One of the reasons for the dimpling effect in skin seems to be an abnormal pattern of distribution of elastic and collagen fibers in dermal septae.
In cellulite-prone skin, both fiber types are unevenly located and partly clumped and, contrarily, in other parts of the dermal septae, rare and thinly distributed. The irregular strength of the connective tissue septae is considered as the most important distinguishing characteristic between cellulite-prone skin and unaffected skin. It is known that fibrillin, as the main component of elastic fibers, is of particular importance for the integrity of these fiber bundles. In a previous study, it could be demonstrated that, beside type I collagen and elastin, the fibrillin syntheses were also affected by the oral administration of BCP (VERISOL). This increased synthesis of the fiber
matrix molecules became clinically apparent in a statistically significant reduction of eye wrinkle deepness of 20% compared to the placebo group.
Based on these findings, it could be speculated that the improvement in skin waviness in cellulite-prone skin observed here might be caused by the same effect. In comparison to the control group, a statistically significantly reduced skin waviness (-11%) was detected on thighs in normal weight volunteers after BCP administration.
The efficacy of a BCP treatment could also be confirmed in overweight women (BMI >25), although the impact in this group was less pronounced in comparison to the results in women of normal weight. This observation was reflected by almost all the results obtained from the different investigations.
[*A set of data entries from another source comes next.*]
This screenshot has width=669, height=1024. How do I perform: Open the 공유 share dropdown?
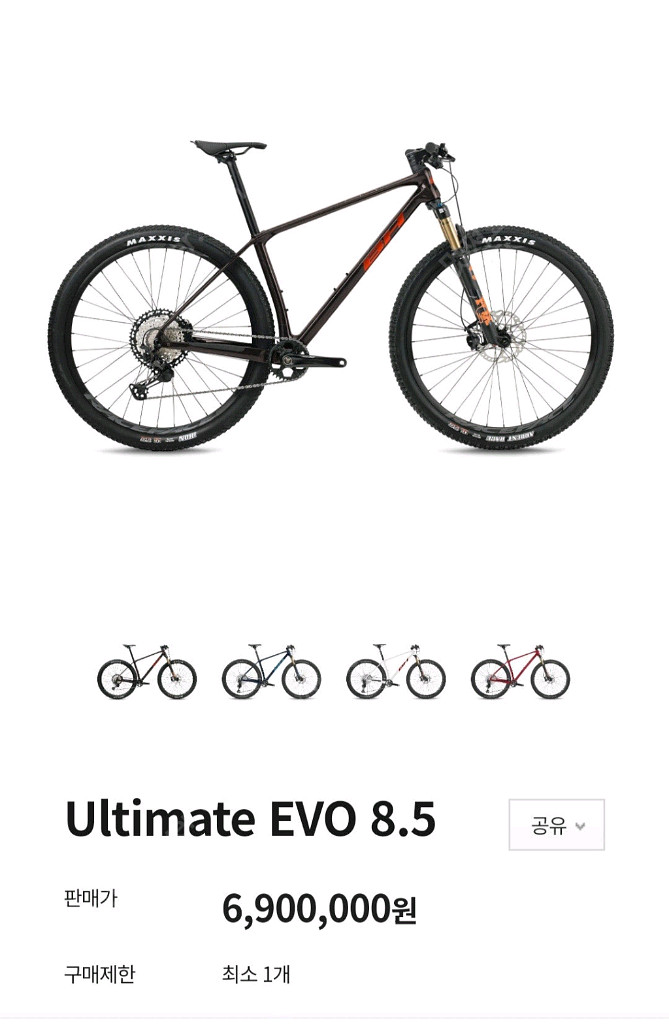pos(557,825)
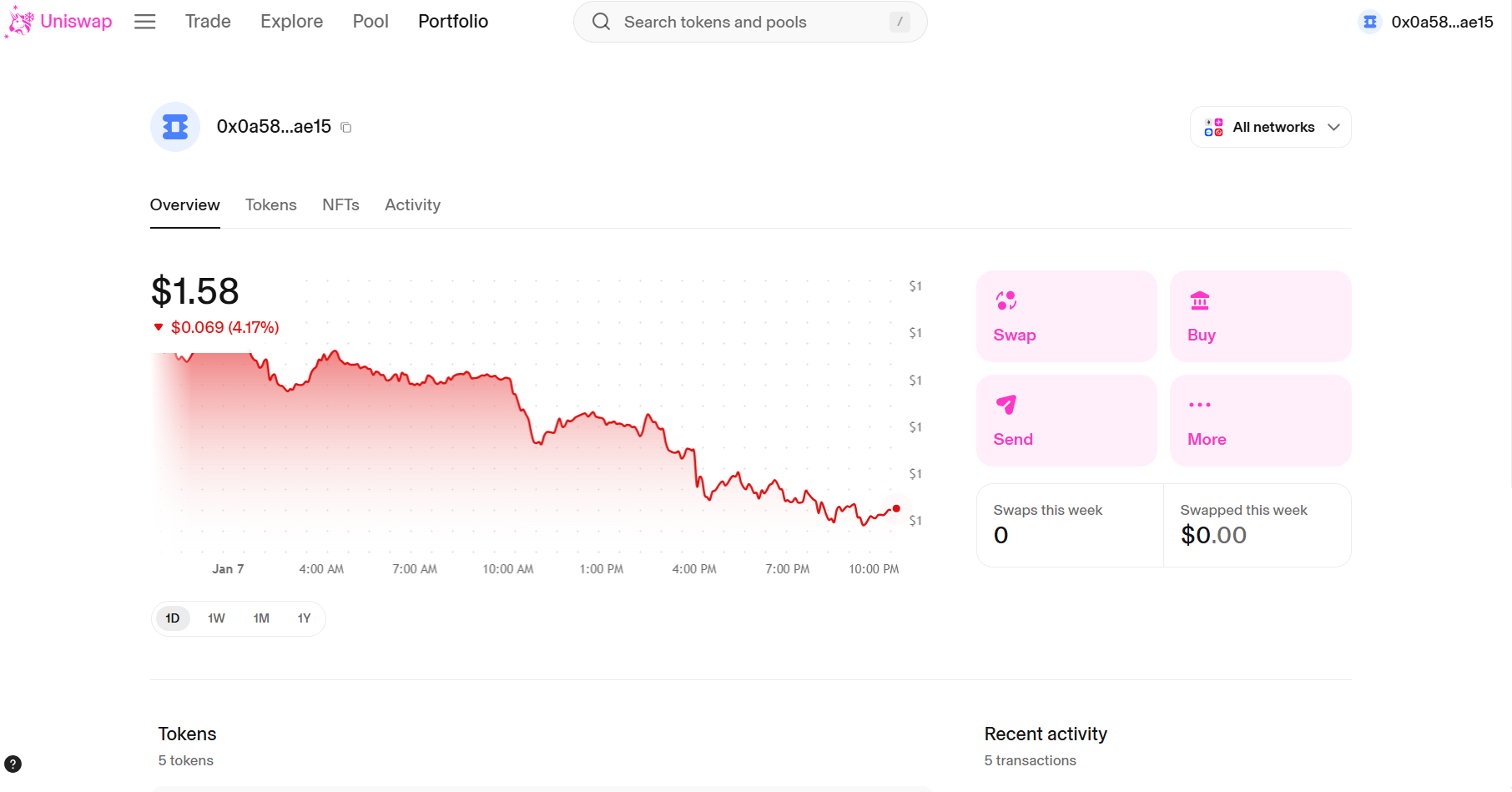Viewport: 1512px width, 792px height.
Task: Open the Explore section
Action: [x=291, y=21]
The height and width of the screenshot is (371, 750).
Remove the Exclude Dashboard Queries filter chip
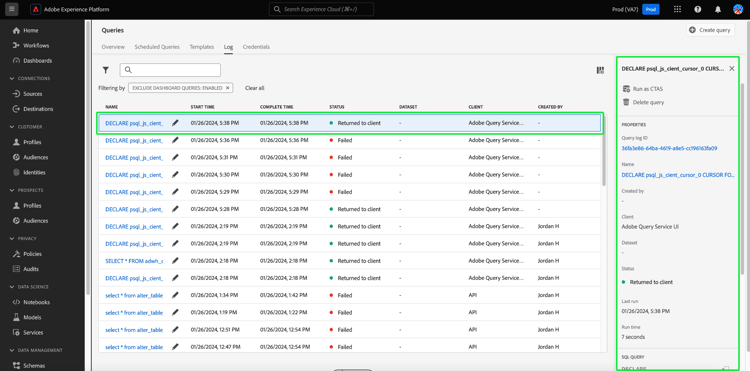pyautogui.click(x=228, y=88)
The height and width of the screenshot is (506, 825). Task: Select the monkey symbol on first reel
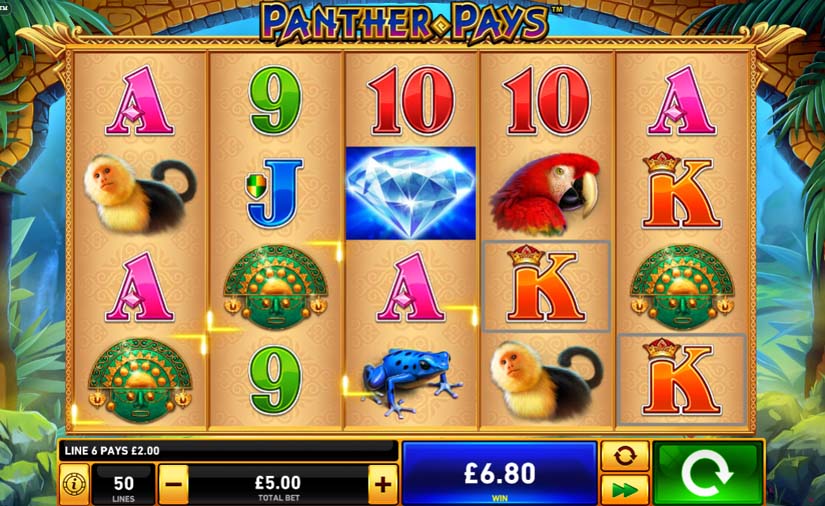(x=140, y=193)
It could be speculated that, especially in the group of overweight women, the duration of the treatment might be too short to see the maximum effect, as the data revealed an improvement trend but failed to reach statistical significance. It has to be stated that, at baseline, the degree of cellulite in the overweight women was statistically significantly (P < 0.01) more pronounced than with women of normal weight, so that an extended therapy might be useful.
Moreover, as the therapeutic effect of a BCP treatment seems to predominantly influence the dermal matrix synthesis and, thus, strengthen dermal connective tissue, the observed effect might be more distinct when the cellulite is specifically caused by connective tissue alterations. This may support the hypothesis that BCP treatment particularly influences the positive impact on fiber septae regeneration. The evaluation of the ultrasound images documents a visually detectable change in tissue structure. It was observed that the network of collagen/elastic fibers in the dermis and subcutis becomes denser.
It has been shown that noninvasive measures such as skin profile and those obtained from ultrasound images exhibit a positive correlation among them and the subjective perception of cellulite. Dermal thickness may be reduced when it is more compact, and the dermal/hypodermal interface may be shortened when the invagination of adipose tissue toward the deep dermis is reduced as in the slight degree of cellulite. Ultrasound images captured before treatment clearly represented the irregular broken line between dermis and hypodermis, and hypoechoic structures can be interpreted as fat bulging from subcutaneous tissue into the upper-layer dermal tissue. After treatment with BCP, a significant reduction in dermal thickness, elevated echogenicity indicating increased and organized collagen tissue, and reduction of hypoechoic areas were demonstrated.
The results obtained in this study demonstrated that an oral supplementation with specific BCP over a period of 6 months led to a clear improvement of the skin appearance in women suffering from moderate cellulite. In addition, the data showed the marked potential of BCP to improve the skin morphology of cellulite-affected areas, providing new evidence of BCP’s beneficial effects and postulating a new therapy strategy for cellulite treatment.